- _TASKS TO COMPLETE_
1/ Rewrite the paragraph in the ClusterLabs quorum thread that begins "It looks like some timing issue or race condition" as a short bulleted list that keeps its main facts.
2/ Write the next part of the ClusterLabs quorum thread, picking up after its final sentence.

- _SOURCE EXTRACT_

[ClusterLabs] temporary loss of quorum when member starts to rejoin

Sherrard Burton sb-clusterlabs at allafrica.com
Tue Apr 7 09:21:50 EDT 2020



On 4/7/20 4:09 AM, Jan Friesse wrote:
> Sherrard and Andrei
> 
>>
>>
>> On 4/6/20 4:10 PM, Andrei Borzenkov wrote:
>>> 06.04.2020 20:57, Sherrard Burton пишет:
>>>>
>>>>
>>>> On 4/6/20 1:20 PM, Sherrard Burton wrote:
>>>>>
>>>>>
>>>>> On 4/6/20 12:35 PM, Andrei Borzenkov wrote:
>>>>>> 06.04.2020 17:05, Sherrard Burton пишет:
>>>>>>>
>>>>>>> from the quorum node:
>>>>> ...
>>>>>>> Apr 05 23:10:17 debug   Client ::ffff:192.168.250.50:54462 (cluster
>>>>>>> xen-nfs01_xen-nfs02, node_id 1) sent quorum node list.
>>>>>>> Apr 05 23:10:17 debug     msg seq num = 6
>>>>>>> Apr 05 23:10:17 debug     quorate = 0
>>>>>>> Apr 05 23:10:17 debug     node list:
>>>>>>> Apr 05 23:10:17 debug       node_id = 1, data_center_id = 0, 
>>>>>>> node_state
>>>>>>> = member
>>>>>>
>>>>>> Oops. How comes that node that was rebooted formed cluster all by
>>>>>> itself, without seeing the second node? Do you have two_nodes and/or
>>>>>> wait_for_all configured?
>>>>>>
>>>>
>>>> i never thought to check the logs on the rebooted server. hopefully
>>>> someone can extract some further useful information here:
>>>>
>>>>
>>>> https://pastebin.com/imnYKBMN
>>>>
>>>
>>> It looks like some timing issue or race condition. After reboot node
>>> manages to contact qnetd first, before connection to other node is
>>> established. Qnetd behaves as documented - it sees two equal size
>>> partitions and favors the partition that includes tie breaker (lowest
>>> node id). So existing node goes out of quorum. Second later both nodes
>>> see each other and so quorum is regained.
> 
> Nice catch
> 
>>
>>
>> thank you for taking the time to troll through my debugging output. 
>> your explanation seems to accurately describe what i am experiencing. 
>> of course i have no idea how to remedy it. :-)
> 
> It is really quite a problem. Honestly, I don't think there is really a 
> way how to remedy this behavior other than implement option to prefer 
> active partition as a tie-breaker 
> (https://github.com/corosync/corosync-qdevice/issues/7).

- _SUPPLIED DATA_
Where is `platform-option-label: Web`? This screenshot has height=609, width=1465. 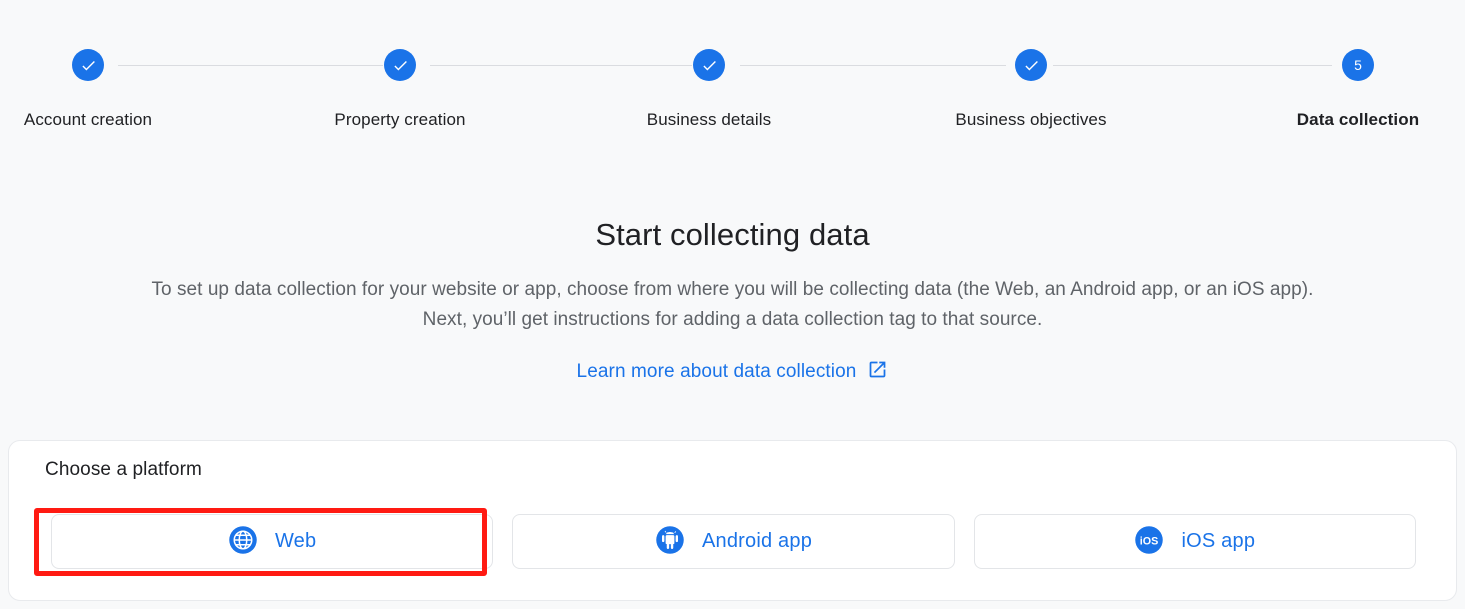 platform-option-label: Web is located at coordinates (296, 541).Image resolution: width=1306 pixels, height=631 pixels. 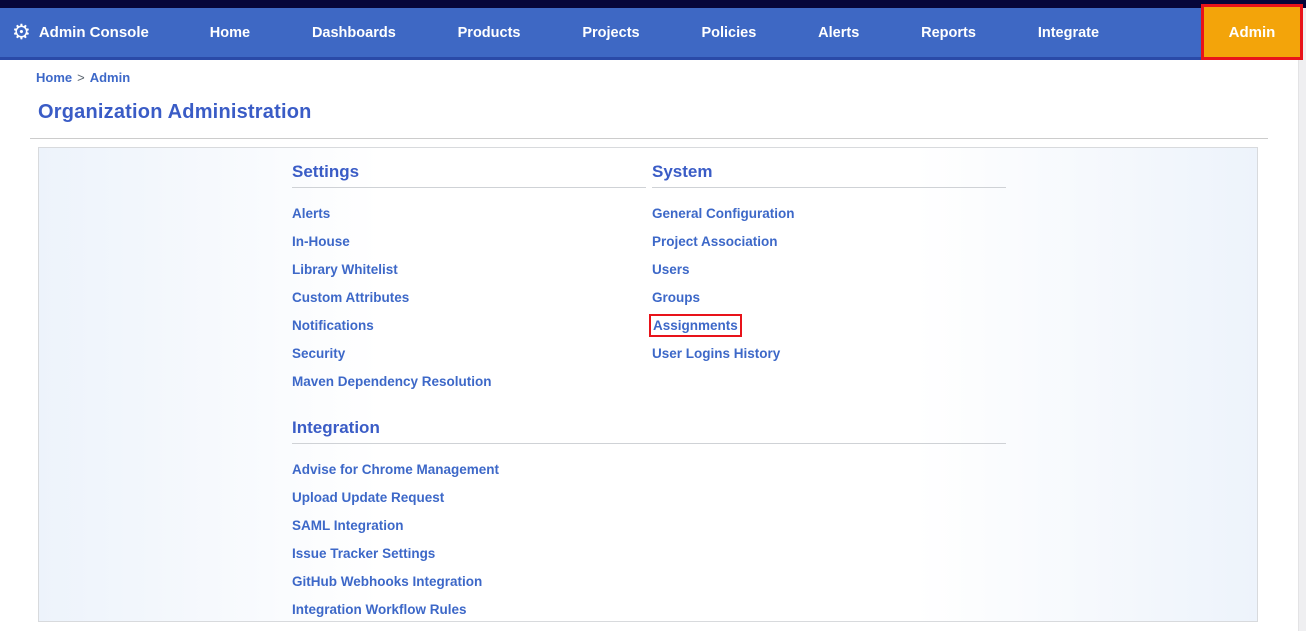 I want to click on link-security: Security, so click(x=469, y=354).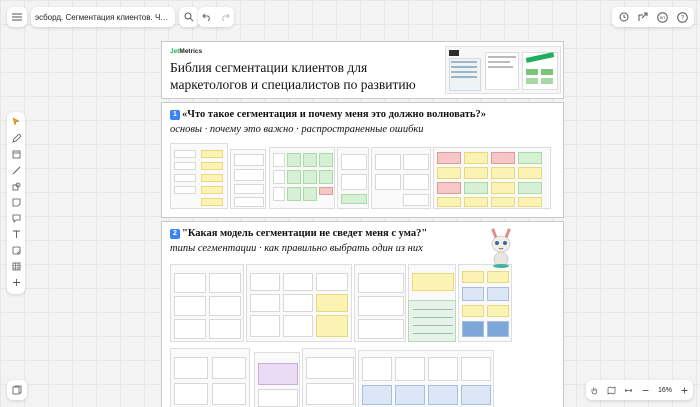  I want to click on number-badge: 2, so click(175, 234).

- _ANSWERS TO THE TASKS_
1/
- The cause appears to be a timing issue or race condition.
- After the reboot, the node contacts qnetd before its connection to the other node is established.
- As documented, qnetd sees two partitions of equal size and favors the one that includes the tie breaker (the lowest node id).
- The existing node therefore drops out of quorum.
- A second later, both nodes see each other and quorum is regained.

2/
> 
> 
>>
>>>
>>> I cannot reproduce it, but I also do not use knet. From documentation I
>>> have impression that knet has artificial delay before it considers links
>>> operational, so may be that is the reason.
>>
>> i will do some reading on how knet factors into all of this and 
>> respond with any questions or discoveries.
> 
> knet_pong_count/knet_ping_interval tuning may help, but I don't think 
> there is really a way to prevent creation of single node membership in 
> all possible cases.

yes. in my limited thinking about it, i keep coming back around to that 
conclusion in the two-node + qdevice case, barring implementation of #7.


> 
>>
>>>
>>>>>
>>>>> BTW, great eyes. i had not picked up on that little nuance. i had
>>>>> poured through this particular log a number of times, but it was very
>>>>> hard for me to discern the starting and stopping points for each
>>>>> logical group of messages. the indentation made some of it clear. but
>>>>> when you have a series of lines beginning in the left-most column, it
>>>>> is not clear whether they belong to the previous group, the next
>>>>> group, or they are their own group.
>>>>>
>>>>> just wanted to note my confusion in case the relevant maintainer
>>>>> happens across this thread.
> 
> Here :)
> 
> Output (especially debug one) is really a bit cryptic, but I'm not 
> entirely sure how to make it better. Qnetd events have no strict 
> ordering so I don't see a way ho to group relevant events without some 
> kind of reordering and best guessing, what I'm not too keen to do. Also 
> some of the messages relates to specific nodes and some of the messages 
> relates to whole cluster (or part of the cluster).
> 
> Of course I'm open to ideas how to structure it better way.

i wish i was well-versed enough in this particular codebase to submit a 
PR. i think that some kind of tagging indicating whether messages are 
node-specific or cluster-specific would probably help a bit. but 
ultimately it is probably not worth the effort of changing the code, as 
long as the relevant parties can easily analyze the output.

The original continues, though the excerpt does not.